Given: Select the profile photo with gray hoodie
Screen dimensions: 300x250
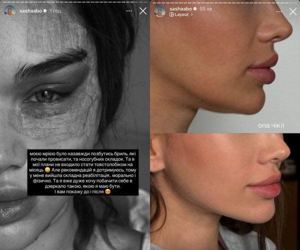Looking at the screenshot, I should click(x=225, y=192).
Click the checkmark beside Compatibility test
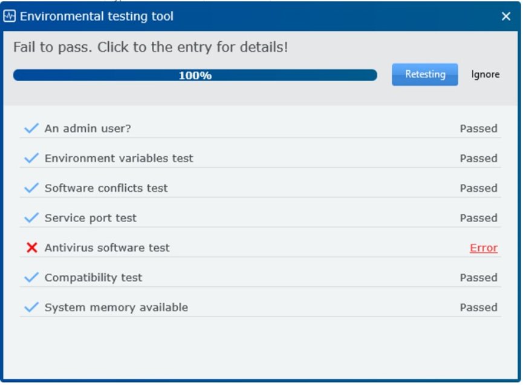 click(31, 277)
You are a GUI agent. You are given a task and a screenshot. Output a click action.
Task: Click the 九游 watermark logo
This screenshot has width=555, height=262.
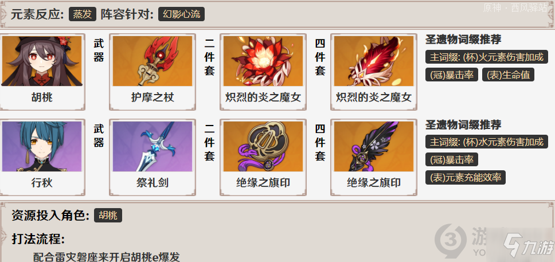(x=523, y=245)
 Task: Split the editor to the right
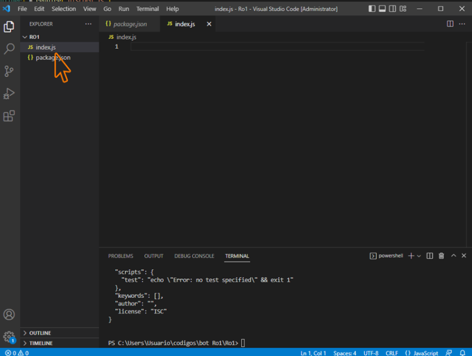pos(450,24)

---

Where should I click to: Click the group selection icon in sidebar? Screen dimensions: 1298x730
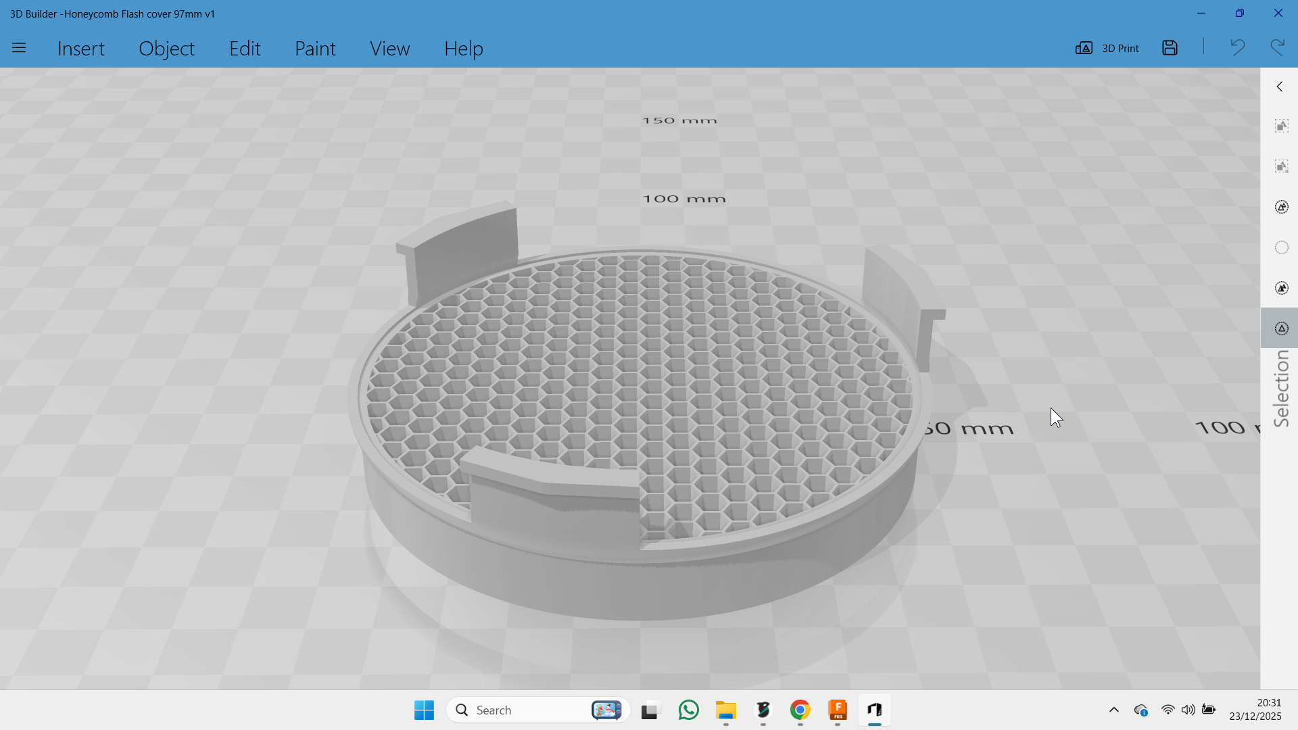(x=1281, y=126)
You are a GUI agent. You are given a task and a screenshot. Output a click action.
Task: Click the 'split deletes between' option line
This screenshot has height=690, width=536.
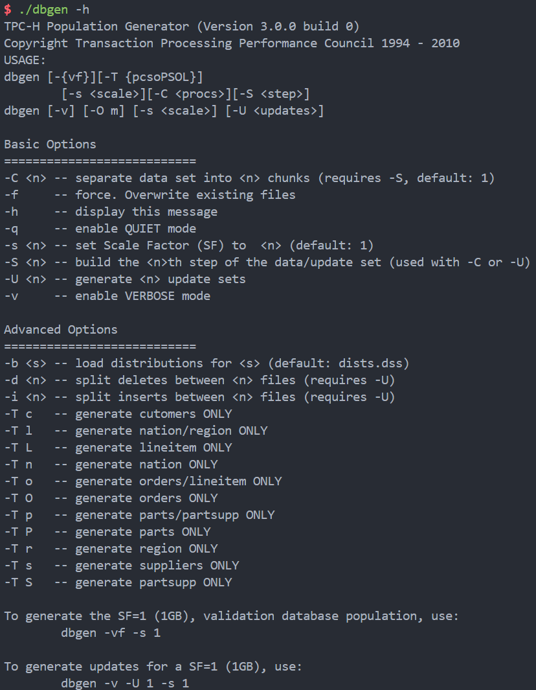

Directions for this task:
Put the data into a numbered list, starting with the line that contains "Given: Select the" and going on through the line that contains "pos(450,24)", with both of those lines included. Leave out blank lines and pictures.

Reply:
1. Given: Select the profile photo with gray hoodie
2. Screen dimensions: 300x250
3. Looking at the screenshot, I should click(x=225, y=192).
4. Click the checkmark beside Compatibility test
5.  click(31, 277)
6. You are a GUI agent. You are given a task and a screenshot. Output a click action.
7. Task: Click the 九游 watermark logo
8. This screenshot has width=555, height=262.
9. (x=523, y=245)
10.  Task: Split the editor to the right
11. pos(450,24)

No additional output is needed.